__Instructions to follow__:
Every line from the one containing "Image resolution: width=1206" through the last line below should be reproduced exactly; please include nothing else.

__Dataset records__:
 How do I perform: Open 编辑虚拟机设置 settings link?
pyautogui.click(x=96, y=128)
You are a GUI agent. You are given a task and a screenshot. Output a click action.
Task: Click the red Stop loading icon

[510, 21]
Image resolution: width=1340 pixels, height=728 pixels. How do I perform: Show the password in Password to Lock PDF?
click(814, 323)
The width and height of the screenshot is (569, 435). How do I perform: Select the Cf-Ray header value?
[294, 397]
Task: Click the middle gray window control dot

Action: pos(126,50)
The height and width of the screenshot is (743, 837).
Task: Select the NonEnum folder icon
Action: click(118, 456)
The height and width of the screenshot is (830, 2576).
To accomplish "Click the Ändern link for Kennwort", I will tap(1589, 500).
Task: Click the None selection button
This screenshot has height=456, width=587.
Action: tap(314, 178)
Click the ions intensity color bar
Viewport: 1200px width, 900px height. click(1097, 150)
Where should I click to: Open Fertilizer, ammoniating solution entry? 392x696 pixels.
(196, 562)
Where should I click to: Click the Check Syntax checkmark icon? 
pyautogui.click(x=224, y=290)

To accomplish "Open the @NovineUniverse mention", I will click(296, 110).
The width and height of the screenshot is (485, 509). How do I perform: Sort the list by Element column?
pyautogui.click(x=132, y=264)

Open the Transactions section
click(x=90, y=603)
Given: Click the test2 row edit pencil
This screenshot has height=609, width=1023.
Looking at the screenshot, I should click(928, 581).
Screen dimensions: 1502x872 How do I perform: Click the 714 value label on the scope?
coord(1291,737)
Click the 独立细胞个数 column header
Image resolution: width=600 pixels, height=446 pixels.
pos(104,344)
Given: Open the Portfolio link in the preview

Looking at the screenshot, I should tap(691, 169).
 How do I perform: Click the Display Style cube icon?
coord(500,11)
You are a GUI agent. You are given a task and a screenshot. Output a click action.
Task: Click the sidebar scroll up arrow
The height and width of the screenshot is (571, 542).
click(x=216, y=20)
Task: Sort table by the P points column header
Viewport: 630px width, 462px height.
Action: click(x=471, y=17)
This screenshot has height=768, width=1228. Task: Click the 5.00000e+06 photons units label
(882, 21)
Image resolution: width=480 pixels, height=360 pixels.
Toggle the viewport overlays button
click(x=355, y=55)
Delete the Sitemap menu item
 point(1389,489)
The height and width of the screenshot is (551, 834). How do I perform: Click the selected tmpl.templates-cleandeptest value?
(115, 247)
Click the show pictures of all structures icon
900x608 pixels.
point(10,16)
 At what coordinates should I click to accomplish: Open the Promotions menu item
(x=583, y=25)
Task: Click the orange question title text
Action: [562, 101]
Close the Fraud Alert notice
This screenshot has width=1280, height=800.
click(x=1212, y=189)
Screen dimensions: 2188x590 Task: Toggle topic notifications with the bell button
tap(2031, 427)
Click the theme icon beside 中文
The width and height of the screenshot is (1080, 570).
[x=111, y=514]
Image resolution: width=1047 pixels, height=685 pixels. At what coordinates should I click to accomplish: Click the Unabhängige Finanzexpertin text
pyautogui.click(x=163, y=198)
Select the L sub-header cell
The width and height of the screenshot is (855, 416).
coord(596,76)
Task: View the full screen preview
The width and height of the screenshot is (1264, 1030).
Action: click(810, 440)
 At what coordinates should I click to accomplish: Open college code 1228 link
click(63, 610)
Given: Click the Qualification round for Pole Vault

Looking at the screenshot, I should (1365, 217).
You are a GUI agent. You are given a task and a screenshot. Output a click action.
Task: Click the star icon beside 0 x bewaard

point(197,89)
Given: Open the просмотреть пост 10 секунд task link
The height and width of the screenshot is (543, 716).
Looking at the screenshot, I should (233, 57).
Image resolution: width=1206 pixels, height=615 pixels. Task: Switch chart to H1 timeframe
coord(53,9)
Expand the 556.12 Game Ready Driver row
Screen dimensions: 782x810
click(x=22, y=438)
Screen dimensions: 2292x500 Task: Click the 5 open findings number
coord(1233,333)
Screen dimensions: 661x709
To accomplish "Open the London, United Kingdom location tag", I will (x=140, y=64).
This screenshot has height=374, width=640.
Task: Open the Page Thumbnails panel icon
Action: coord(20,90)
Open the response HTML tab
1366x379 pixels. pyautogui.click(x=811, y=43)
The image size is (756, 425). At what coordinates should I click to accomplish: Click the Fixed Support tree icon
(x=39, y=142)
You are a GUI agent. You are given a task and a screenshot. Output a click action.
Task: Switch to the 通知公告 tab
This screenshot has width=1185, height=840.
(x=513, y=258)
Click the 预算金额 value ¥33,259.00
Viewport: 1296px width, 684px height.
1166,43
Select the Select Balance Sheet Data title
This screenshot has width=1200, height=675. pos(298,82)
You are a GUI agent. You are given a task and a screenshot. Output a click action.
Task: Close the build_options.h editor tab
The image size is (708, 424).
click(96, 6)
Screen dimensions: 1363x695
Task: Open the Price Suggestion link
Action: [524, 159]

__Result for this exercise__:
Image resolution: width=1206 pixels, height=615 pixels. Task: Switch chart to H1 timeframe
coord(53,9)
Expand the 556.12 Game Ready Driver row
Screen dimensions: 782x810
click(x=22, y=438)
Screen dimensions: 2292x500 Task: Click the 5 open findings number
coord(1233,333)
Screen dimensions: 661x709
To accomplish "Open the London, United Kingdom location tag", I will (x=140, y=64).
This screenshot has height=374, width=640.
Task: Open the Page Thumbnails panel icon
Action: coord(20,90)
Open the response HTML tab
1366x379 pixels. pyautogui.click(x=811, y=43)
The image size is (756, 425). At what coordinates should I click to accomplish: Click the Fixed Support tree icon
(x=39, y=142)
You are a GUI agent. You are given a task and a screenshot. Output a click action.
Task: Switch to the 通知公告 tab
This screenshot has width=1185, height=840.
(x=513, y=258)
Click the 预算金额 value ¥33,259.00
Viewport: 1296px width, 684px height.
1166,43
Select the Select Balance Sheet Data title
This screenshot has width=1200, height=675. pos(298,82)
You are a GUI agent. You are given a task and a screenshot. Output a click action.
Task: Close the build_options.h editor tab
The image size is (708, 424).
click(96, 6)
Screen dimensions: 1363x695
Task: Open the Price Suggestion link
Action: [524, 159]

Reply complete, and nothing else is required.